Logical Logging to Extend Recovery to New Domains

David Lomet*       Mark Tuttle
Microsoft Research       Compaq Cambridge Research Lab
lomet@microsoft.com       tuttle@crl.dec.com

Abstract

Recovery can be extended to new domains at reduced logging cost by exploiting "logical" log operations. During recovery, a logged logical operation may read data values from any recoverable object, not solely from values on the log or from the updated object. Hence, during normal operation, we needn't log these values, a substantial saving. In [8], we developed a redo recovery theory that dealt with general log operations and proved that the stable database remains recoverable if it can be explained in terms of an installation graph.
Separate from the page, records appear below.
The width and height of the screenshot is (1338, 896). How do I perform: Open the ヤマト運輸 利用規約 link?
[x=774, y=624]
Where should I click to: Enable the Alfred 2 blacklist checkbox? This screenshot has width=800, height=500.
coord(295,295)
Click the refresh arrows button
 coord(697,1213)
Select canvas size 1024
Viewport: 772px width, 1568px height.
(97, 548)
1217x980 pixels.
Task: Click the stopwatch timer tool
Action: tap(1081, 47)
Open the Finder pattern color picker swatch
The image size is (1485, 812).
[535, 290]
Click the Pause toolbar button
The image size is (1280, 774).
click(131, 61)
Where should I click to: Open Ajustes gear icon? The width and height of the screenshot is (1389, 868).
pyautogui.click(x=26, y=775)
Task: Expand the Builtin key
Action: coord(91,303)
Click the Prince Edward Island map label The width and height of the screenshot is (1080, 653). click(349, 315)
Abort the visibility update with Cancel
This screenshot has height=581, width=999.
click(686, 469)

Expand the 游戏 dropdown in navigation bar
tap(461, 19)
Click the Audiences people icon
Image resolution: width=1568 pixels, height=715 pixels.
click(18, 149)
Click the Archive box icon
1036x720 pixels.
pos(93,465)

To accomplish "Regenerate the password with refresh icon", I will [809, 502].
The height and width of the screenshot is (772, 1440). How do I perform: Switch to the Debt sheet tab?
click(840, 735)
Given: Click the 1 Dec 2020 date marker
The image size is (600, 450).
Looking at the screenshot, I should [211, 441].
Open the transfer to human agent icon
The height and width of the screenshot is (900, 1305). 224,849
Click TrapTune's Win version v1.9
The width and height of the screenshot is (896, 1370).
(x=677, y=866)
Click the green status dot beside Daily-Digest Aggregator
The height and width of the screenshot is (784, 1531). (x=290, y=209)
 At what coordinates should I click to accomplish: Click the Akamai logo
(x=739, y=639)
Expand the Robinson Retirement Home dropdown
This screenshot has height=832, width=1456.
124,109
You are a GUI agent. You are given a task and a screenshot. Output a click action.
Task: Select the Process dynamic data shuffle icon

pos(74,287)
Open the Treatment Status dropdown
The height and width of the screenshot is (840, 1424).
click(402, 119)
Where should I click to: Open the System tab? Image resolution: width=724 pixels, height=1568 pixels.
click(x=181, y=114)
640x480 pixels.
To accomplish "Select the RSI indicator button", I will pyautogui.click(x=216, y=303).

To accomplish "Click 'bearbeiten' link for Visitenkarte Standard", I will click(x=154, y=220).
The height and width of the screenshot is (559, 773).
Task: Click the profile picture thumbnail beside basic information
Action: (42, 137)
This graph was used to derive a write graph that drives cache management by determining a flush order for cached objects that ensures that the objects read by log operations at recovery have the appropriate values. In this paper we show that a more refined write graph is possible, permitting more flexible cache management that can atomically flush smaller sets of objects. Based on the new write graph, we show how: (i) the cache manager can inject its own operations to break up atomic flush sets; and (ii) the recovery process can avoid redoing operations whose effects are no longer needed, by exploiting generalized recovery LSNs. These advances permit us to easily deal with logical log operations. They thus make it more cost/effective to extend database style recovery techniques to enable recovery of, e.g., files and applications.